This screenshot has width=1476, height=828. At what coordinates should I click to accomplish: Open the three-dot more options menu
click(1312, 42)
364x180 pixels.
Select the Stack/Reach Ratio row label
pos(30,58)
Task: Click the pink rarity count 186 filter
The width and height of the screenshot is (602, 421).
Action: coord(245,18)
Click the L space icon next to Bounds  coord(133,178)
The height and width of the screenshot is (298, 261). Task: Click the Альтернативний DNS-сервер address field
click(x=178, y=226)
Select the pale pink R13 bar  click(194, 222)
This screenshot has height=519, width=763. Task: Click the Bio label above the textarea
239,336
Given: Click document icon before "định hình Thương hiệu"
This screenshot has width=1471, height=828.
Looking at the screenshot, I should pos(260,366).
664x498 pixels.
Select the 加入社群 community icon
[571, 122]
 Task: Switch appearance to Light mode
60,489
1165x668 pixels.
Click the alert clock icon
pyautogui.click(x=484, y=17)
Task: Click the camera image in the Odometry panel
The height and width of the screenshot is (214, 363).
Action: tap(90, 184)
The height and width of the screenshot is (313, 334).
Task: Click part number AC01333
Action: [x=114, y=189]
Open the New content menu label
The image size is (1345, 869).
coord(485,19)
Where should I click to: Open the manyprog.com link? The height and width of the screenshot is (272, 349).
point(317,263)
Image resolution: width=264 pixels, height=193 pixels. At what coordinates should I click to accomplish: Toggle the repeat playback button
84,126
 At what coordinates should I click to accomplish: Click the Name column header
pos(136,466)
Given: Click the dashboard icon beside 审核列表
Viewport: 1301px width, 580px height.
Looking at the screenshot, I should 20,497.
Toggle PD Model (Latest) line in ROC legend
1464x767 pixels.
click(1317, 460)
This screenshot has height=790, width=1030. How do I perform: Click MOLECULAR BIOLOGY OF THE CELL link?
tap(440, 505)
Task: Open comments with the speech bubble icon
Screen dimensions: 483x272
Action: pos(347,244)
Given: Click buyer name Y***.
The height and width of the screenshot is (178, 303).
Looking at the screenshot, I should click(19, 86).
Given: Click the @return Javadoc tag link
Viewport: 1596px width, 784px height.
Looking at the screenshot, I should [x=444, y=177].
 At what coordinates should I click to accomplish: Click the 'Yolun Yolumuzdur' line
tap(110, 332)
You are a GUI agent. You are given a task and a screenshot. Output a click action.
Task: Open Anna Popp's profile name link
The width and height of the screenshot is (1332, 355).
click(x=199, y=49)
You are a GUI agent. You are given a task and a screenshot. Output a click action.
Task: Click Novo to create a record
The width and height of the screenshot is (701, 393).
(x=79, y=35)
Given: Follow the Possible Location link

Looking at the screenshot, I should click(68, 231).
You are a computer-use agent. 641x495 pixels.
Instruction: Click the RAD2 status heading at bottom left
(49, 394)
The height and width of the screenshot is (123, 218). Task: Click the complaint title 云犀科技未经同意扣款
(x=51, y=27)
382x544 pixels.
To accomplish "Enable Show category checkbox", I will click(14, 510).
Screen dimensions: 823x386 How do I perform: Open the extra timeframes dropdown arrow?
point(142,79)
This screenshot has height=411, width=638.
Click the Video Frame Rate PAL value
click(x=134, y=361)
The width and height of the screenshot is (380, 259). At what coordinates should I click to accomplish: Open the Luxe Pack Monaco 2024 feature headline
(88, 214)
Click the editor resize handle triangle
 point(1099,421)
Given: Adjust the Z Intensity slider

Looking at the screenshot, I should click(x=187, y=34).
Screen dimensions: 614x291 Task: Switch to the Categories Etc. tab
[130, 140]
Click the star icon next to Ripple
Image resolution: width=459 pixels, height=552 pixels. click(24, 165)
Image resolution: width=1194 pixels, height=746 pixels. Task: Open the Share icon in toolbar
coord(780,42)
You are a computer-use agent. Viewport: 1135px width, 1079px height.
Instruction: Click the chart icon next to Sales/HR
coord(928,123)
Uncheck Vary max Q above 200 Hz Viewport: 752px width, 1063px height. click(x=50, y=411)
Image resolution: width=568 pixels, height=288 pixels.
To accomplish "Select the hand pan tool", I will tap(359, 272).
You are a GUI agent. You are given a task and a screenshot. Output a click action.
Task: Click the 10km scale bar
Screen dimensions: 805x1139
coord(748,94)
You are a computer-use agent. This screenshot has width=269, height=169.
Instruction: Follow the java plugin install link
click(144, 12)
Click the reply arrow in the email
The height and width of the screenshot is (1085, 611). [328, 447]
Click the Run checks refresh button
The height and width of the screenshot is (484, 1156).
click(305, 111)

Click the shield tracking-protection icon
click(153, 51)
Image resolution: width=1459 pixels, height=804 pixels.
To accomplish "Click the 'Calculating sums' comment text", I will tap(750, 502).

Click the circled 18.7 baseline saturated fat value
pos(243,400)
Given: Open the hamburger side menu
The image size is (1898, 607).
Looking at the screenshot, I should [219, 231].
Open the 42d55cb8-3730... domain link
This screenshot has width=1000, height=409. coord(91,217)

....

**Task to carry out:**
Give back the lines of the listing from the one with "Given: Open the hamburger side menu" through the end, both included, exactly as written and with nothing added.

**Response:**
Given: Open the hamburger side menu
The image size is (1898, 607).
Looking at the screenshot, I should [219, 231].
Open the 42d55cb8-3730... domain link
This screenshot has width=1000, height=409. coord(91,217)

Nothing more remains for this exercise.